Text extract:
C. L. Franklin: Civil Rights to Branham's Stolen Sermon

Rev. C. L. Franklin’s famous sermon “The Eagle Stirreth Her Nest,” rooted in the African American Baptist tradition and popularized through recordings in the 1950s, became a defining message of spiritual maturity and struggle long before William Branham reused its title and imagery. Branham’s later adaptation not only ignored its historical and cultural origins but also built upon a demonstrably incorrect reading of Leviticus, turning the eagle metaphor into a central pillar of his cult theology.

Rev. Clarence LaVaughn Franklin, the father of singer Aretha Franklin, was an American Baptist minister and civil rights activist. In 1963, Franklin organized the "Detroit Walk to Freedom," the largest civil rights demonstration in United States history at the time.[1] Martin Luther King, Jr. first delivered his "I Have a Dream" speech during Franklin's Detroit march.[2] The demonstration helped set the stage for the August 1963 March on Washington, D.C.,[3] the largest civil rights protest in United States history, where King later delivered his speech before an estimated 250,000 people gathered around the Lincoln Memorial.[4]

Franklin's 1953 sermon recording, "The Eagle Stirreth Her Nest," achieved widespread popularity. Franklin had first preached the sermon in 1942,[5] though it was not original to him. The earliest known version of the sermon dates to 1846, when it was delivered by Rev. Andrew Marshall to the First African Church in Savannah, Georgia.[6]

"The Eagle Stirrith Her Nest" is arguably the most demanding sermon in the African American Baptist tradition. To deliver it required a maturity of thought and faith, coupled with a superior musical delivery, so much so that most preachers who did attempt it waited until they were well advanced in their ministry. C. L. Franklin first delivered the sermon at age 26.[7]

William Branham later appropriated both the title and central imagery of the sermon, releasing a message with the same name in July 1957[8] — four years after Franklin's widely circulated recording.[9] Branham referred to it as "my little sermon," presenting it as his own.[10] The sermon became foundational to Branham's cult of personality, as he used the eagle metaphor to claim that his followers alone possessed spiritual discernment. Branham asserted that eagles do not eat carrion[11] and that the Old Testament regarded the eagle as a holy bird, in contrast to the buzzard, which he identified as unclean. Former members are often surprised to discover that this claim directly contradicts the biblical text.

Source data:
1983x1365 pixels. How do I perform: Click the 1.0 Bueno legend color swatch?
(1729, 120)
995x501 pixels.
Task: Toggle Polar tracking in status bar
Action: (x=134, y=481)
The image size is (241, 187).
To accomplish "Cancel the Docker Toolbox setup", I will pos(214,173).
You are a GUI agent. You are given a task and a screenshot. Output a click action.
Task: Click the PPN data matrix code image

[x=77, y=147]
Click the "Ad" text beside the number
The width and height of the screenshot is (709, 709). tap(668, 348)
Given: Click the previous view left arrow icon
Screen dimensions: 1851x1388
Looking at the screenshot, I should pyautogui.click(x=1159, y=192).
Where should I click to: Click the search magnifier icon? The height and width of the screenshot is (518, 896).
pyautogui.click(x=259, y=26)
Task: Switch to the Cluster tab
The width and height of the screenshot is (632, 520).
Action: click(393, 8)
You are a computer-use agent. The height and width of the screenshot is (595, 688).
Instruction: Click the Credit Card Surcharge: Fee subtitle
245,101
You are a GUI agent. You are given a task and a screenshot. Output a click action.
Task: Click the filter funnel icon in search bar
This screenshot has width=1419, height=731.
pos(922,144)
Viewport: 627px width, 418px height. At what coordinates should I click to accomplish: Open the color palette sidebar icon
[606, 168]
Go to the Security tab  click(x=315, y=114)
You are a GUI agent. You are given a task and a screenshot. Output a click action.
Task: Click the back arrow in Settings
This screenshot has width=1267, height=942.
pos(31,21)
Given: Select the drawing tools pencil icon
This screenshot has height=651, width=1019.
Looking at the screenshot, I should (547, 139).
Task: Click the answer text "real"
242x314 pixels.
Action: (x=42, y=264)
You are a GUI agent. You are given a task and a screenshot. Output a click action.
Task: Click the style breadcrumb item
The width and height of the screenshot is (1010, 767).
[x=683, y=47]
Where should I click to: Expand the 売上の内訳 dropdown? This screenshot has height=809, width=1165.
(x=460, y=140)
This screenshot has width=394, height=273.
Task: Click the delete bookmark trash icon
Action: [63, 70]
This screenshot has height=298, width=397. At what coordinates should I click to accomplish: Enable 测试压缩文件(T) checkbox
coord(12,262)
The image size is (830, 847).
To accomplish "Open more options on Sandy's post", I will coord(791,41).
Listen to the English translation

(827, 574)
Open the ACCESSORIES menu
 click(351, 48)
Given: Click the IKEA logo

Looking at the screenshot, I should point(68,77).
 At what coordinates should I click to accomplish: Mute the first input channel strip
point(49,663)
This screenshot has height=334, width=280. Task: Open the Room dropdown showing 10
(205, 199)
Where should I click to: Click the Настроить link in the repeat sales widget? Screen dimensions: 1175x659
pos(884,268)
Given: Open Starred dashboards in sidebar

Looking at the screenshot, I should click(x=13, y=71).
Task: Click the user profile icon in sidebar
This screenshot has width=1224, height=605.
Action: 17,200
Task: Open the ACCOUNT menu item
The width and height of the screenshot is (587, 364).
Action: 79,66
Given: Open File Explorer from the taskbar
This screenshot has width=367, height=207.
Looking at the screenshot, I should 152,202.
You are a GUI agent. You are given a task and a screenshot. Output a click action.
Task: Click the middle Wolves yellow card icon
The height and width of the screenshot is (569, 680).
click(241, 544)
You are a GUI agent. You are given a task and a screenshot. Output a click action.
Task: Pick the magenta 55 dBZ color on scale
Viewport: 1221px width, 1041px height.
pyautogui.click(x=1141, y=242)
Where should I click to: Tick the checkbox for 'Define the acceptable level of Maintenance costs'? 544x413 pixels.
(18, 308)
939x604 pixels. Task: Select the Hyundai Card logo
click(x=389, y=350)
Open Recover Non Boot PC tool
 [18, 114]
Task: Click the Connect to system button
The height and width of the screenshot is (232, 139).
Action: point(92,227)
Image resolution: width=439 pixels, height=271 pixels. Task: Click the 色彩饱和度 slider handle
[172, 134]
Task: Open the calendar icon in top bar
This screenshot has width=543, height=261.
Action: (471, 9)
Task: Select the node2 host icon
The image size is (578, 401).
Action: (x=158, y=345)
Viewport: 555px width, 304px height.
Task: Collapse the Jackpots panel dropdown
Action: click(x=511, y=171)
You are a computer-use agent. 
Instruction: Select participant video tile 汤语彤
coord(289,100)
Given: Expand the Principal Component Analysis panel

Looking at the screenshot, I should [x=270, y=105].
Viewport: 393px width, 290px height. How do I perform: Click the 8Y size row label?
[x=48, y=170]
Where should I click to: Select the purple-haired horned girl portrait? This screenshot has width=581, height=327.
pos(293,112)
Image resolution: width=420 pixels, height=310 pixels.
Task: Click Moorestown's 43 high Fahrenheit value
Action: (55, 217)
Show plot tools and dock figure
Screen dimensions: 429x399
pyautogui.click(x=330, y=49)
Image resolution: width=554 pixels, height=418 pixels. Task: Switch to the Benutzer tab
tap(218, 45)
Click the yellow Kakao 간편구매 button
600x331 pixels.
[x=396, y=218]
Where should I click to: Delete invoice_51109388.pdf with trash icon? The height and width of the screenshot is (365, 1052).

Directions: Please summarize the article on C. L. Franklin's eagle sermon in two sentences.

Final result: C. L. Franklin, a Baptist minister and civil rights activist who organized the 1963 Detroit Walk to Freedom, popularized "The Eagle Stirreth Her Nest" through a 1953 recording, though the sermon was not original to him and its earliest known version dates to 1846. William Branham released a sermon with the same title and imagery in July 1957, presented it as his own, and used the eagle metaphor to claim that only his followers had spiritual discernment, relying on an incorrect reading of Leviticus that contradicts the biblical text.